# Dog Breed Recognition Project

## Project Basics

#### Problem

Our goal is to identify dog breed from a photo of the dog.  
The project is taken from [Kaggle Dog Breed Identification Competition](https://www.kaggle.com/c/dog-breed-identification/data).  
The machine learning problem is **supervised learning > multiclass classification**.  
Our task is to build a neural network image classifier using TensorFlow and TensorFlow Hub.

#### Evaluation

The evaluation metric set for the competition is Multiclass Log Loss.  
Our target matrix contains N Dogs x M Breeds, true breed = 1, rest = 0.  
Our model predicts a probability matrix with the same dimensions.  
Multiclass Log Loss measures the error of model predictions (the lower the better).  
Muticlass Log Loss is applied in image classification, natural language processing, and recommendation systems.

#### Data Source

Data is acquired from [Kaggle Dog Breed Identification Competition](https://www.kaggle.com/c/dog-breed-identification/data).

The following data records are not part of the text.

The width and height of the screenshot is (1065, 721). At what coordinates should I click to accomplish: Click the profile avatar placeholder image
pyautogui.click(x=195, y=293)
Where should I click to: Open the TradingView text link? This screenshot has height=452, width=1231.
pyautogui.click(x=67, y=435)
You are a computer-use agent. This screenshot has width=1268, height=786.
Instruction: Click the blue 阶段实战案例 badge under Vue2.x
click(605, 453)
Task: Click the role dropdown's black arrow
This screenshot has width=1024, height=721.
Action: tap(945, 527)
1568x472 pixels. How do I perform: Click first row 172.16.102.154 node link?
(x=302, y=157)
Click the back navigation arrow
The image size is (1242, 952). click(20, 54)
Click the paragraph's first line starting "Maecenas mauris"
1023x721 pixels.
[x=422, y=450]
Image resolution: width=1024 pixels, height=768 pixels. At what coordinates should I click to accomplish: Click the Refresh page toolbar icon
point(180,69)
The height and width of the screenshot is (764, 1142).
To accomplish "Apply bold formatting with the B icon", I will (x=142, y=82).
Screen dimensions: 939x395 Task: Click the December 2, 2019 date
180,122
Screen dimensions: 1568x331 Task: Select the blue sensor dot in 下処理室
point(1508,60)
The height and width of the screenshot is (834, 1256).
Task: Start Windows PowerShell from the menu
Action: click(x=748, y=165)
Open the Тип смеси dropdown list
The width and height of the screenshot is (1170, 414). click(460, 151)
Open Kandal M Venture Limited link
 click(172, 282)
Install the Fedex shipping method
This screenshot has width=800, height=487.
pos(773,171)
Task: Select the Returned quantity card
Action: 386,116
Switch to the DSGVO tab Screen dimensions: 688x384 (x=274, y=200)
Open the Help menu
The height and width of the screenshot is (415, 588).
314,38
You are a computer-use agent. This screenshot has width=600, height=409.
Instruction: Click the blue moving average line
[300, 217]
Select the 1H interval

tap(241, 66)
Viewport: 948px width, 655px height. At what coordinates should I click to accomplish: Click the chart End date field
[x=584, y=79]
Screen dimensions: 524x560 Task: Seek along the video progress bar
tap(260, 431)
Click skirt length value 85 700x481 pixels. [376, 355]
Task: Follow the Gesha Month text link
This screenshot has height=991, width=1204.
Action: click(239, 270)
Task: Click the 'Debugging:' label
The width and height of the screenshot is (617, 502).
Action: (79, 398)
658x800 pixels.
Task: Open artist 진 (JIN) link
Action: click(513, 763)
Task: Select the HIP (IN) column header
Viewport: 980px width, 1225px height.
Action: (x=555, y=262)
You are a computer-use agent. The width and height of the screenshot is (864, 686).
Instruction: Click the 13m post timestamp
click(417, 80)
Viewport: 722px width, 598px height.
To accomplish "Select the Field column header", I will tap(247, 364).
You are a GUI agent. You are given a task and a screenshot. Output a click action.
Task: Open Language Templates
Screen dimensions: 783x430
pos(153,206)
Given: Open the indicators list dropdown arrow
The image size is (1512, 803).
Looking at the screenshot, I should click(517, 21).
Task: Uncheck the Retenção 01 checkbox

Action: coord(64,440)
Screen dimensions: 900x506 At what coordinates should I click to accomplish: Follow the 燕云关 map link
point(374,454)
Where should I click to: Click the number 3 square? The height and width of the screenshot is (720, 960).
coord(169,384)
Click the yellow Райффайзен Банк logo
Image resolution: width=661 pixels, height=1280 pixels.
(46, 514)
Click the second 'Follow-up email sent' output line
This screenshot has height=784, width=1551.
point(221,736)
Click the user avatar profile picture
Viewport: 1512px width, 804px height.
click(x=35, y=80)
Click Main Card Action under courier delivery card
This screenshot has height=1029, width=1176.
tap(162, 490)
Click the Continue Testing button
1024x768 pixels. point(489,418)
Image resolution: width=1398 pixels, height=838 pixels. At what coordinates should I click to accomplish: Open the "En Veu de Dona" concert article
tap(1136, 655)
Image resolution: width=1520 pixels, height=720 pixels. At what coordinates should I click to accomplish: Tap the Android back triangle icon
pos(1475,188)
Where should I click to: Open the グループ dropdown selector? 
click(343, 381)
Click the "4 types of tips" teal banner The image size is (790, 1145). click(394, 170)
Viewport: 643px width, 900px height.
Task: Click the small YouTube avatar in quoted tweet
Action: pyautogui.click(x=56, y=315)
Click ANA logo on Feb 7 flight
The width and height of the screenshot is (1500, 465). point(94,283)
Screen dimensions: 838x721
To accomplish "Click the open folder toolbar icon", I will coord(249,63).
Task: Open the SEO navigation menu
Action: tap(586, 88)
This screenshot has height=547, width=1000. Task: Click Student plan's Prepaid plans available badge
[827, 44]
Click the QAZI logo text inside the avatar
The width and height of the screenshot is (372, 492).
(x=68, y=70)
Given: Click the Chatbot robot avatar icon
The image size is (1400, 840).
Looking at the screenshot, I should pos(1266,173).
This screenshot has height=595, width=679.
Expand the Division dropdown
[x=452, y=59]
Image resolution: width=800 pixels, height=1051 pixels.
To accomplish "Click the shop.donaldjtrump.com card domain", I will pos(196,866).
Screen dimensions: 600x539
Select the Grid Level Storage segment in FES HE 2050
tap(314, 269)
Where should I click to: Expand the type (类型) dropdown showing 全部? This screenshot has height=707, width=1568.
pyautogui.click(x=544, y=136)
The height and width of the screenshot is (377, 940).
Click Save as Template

#### Features / Data Dictionary

Our model analyzes image files (unstructured data) > deep learning / transfer learning.  
There are 120 unique dog breeds in the training set > multiclass classification with 120 classes.  
There are 10 222 images in the training set.  
There are 10 357 images in the test set.

## Importing Libraries

In [None]:
### importing tensorflow
import tensorflow
print(tensorflow.__version__)

### checking gpu availability
print(tensorflow.config.list_physical_devices())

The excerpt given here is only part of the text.